Every line of the material must be copied exactly, from the first to the last.

#### INFORMATION GIVEN

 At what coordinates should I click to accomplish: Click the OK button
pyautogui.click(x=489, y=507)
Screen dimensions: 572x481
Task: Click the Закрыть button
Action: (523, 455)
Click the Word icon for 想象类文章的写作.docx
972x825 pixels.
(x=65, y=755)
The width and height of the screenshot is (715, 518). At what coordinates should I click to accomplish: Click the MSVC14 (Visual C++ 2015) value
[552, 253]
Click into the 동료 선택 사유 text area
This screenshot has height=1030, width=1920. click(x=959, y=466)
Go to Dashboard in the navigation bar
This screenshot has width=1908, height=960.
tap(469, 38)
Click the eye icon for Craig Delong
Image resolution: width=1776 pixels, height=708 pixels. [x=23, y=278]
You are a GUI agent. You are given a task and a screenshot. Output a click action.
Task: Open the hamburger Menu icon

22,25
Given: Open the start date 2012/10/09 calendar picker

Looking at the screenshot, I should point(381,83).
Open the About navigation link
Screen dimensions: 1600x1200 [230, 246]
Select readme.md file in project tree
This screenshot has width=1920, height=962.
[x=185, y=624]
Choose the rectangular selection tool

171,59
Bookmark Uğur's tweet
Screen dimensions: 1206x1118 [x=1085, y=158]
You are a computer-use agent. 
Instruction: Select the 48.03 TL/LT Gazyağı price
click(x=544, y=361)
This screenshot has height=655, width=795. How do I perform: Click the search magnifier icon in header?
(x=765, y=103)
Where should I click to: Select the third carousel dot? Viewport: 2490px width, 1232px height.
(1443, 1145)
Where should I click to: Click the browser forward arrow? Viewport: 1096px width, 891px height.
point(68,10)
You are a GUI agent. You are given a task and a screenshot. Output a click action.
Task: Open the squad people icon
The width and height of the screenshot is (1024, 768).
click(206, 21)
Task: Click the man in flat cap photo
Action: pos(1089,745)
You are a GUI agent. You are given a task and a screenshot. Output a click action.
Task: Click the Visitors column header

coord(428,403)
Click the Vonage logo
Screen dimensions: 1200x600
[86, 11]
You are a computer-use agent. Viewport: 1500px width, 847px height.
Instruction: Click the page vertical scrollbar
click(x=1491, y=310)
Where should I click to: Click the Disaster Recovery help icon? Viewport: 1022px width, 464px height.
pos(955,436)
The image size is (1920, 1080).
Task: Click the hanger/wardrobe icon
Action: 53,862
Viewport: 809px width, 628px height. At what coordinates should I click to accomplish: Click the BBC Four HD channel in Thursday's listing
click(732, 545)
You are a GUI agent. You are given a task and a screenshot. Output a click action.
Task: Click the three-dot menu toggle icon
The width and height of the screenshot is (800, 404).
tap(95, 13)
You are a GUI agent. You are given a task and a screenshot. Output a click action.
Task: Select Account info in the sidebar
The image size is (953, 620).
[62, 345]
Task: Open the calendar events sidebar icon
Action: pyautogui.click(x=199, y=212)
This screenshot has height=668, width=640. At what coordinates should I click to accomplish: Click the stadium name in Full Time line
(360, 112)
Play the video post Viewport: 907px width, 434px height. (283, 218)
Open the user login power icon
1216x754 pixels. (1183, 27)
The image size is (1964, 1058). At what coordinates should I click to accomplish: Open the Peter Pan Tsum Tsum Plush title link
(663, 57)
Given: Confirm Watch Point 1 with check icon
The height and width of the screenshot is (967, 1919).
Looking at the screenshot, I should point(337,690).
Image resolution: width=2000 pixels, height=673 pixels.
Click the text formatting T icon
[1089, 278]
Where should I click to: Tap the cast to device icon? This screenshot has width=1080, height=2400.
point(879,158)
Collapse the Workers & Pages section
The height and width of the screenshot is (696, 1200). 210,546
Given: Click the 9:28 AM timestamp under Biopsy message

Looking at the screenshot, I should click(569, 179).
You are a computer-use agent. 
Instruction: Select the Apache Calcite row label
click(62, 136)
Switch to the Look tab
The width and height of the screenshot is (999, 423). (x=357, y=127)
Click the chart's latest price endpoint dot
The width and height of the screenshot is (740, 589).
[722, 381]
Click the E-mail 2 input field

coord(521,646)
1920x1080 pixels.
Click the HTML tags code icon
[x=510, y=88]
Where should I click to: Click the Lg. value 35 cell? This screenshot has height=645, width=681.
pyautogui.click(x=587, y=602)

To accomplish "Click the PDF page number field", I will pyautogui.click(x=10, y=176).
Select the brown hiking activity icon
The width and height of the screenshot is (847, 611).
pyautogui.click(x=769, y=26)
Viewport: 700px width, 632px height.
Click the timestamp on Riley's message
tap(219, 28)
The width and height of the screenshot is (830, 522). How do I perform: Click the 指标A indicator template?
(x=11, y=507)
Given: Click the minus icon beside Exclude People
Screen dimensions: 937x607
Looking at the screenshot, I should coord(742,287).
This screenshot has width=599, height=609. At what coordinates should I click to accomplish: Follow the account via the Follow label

########

** WRITTEN SOLUTION **
 At what coordinates should I click to accomplish: Click the OK button
pyautogui.click(x=489, y=507)
Screen dimensions: 572x481
Task: Click the Закрыть button
Action: (523, 455)
Click the Word icon for 想象类文章的写作.docx
972x825 pixels.
(x=65, y=755)
The width and height of the screenshot is (715, 518). At what coordinates should I click to accomplish: Click the MSVC14 (Visual C++ 2015) value
[552, 253]
Click into the 동료 선택 사유 text area
This screenshot has height=1030, width=1920. click(x=959, y=466)
Go to Dashboard in the navigation bar
This screenshot has width=1908, height=960.
tap(469, 38)
Click the eye icon for Craig Delong
Image resolution: width=1776 pixels, height=708 pixels. [x=23, y=278]
You are a GUI agent. You are given a task and a screenshot. Output a click action.
Task: Open the hamburger Menu icon

22,25
Given: Open the start date 2012/10/09 calendar picker

Looking at the screenshot, I should point(381,83).
Open the About navigation link
Screen dimensions: 1600x1200 [230, 246]
Select readme.md file in project tree
This screenshot has width=1920, height=962.
[x=185, y=624]
Choose the rectangular selection tool

171,59
Bookmark Uğur's tweet
Screen dimensions: 1206x1118 [x=1085, y=158]
You are a computer-use agent. 
Instruction: Select the 48.03 TL/LT Gazyağı price
click(x=544, y=361)
This screenshot has height=655, width=795. How do I perform: Click the search magnifier icon in header?
(x=765, y=103)
Where should I click to: Select the third carousel dot? Viewport: 2490px width, 1232px height.
(1443, 1145)
Where should I click to: Click the browser forward arrow? Viewport: 1096px width, 891px height.
point(68,10)
You are a GUI agent. You are given a task and a screenshot. Output a click action.
Task: Open the squad people icon
The width and height of the screenshot is (1024, 768).
click(206, 21)
Task: Click the man in flat cap photo
Action: pos(1089,745)
You are a GUI agent. You are given a task and a screenshot. Output a click action.
Task: Click the Visitors column header

coord(428,403)
Click the Vonage logo
Screen dimensions: 1200x600
[86, 11]
You are a computer-use agent. Viewport: 1500px width, 847px height.
Instruction: Click the page vertical scrollbar
click(x=1491, y=310)
Where should I click to: Click the Disaster Recovery help icon? Viewport: 1022px width, 464px height.
pos(955,436)
The image size is (1920, 1080).
Task: Click the hanger/wardrobe icon
Action: 53,862
Viewport: 809px width, 628px height. At what coordinates should I click to accomplish: Click the BBC Four HD channel in Thursday's listing
click(732, 545)
You are a GUI agent. You are given a task and a screenshot. Output a click action.
Task: Click the three-dot menu toggle icon
The width and height of the screenshot is (800, 404).
tap(95, 13)
You are a GUI agent. You are given a task and a screenshot. Output a click action.
Task: Select Account info in the sidebar
The image size is (953, 620).
[62, 345]
Task: Open the calendar events sidebar icon
Action: pyautogui.click(x=199, y=212)
This screenshot has height=668, width=640. At what coordinates should I click to accomplish: Click the stadium name in Full Time line
(360, 112)
Play the video post Viewport: 907px width, 434px height. (283, 218)
Open the user login power icon
1216x754 pixels. (1183, 27)
The image size is (1964, 1058). At what coordinates should I click to accomplish: Open the Peter Pan Tsum Tsum Plush title link
(663, 57)
Given: Confirm Watch Point 1 with check icon
The height and width of the screenshot is (967, 1919).
Looking at the screenshot, I should point(337,690).
Image resolution: width=2000 pixels, height=673 pixels.
Click the text formatting T icon
[1089, 278]
Where should I click to: Tap the cast to device icon? This screenshot has width=1080, height=2400.
point(879,158)
Collapse the Workers & Pages section
The height and width of the screenshot is (696, 1200). 210,546
Given: Click the 9:28 AM timestamp under Biopsy message

Looking at the screenshot, I should click(569, 179).
You are a computer-use agent. 
Instruction: Select the Apache Calcite row label
click(62, 136)
Switch to the Look tab
The width and height of the screenshot is (999, 423). (x=357, y=127)
Click the chart's latest price endpoint dot
The width and height of the screenshot is (740, 589).
[722, 381]
Click the E-mail 2 input field

coord(521,646)
1920x1080 pixels.
Click the HTML tags code icon
[x=510, y=88]
Where should I click to: Click the Lg. value 35 cell? This screenshot has height=645, width=681.
pyautogui.click(x=587, y=602)

To accomplish "Click the PDF page number field", I will pyautogui.click(x=10, y=176).
Select the brown hiking activity icon
The width and height of the screenshot is (847, 611).
pyautogui.click(x=769, y=26)
Viewport: 700px width, 632px height.
Click the timestamp on Riley's message
tap(219, 28)
The width and height of the screenshot is (830, 522). How do I perform: Click the 指标A indicator template?
(x=11, y=507)
Given: Click the minus icon beside Exclude People
Screen dimensions: 937x607
Looking at the screenshot, I should coord(742,287).
This screenshot has width=599, height=609. At what coordinates should I click to accomplish: Follow the account via the Follow label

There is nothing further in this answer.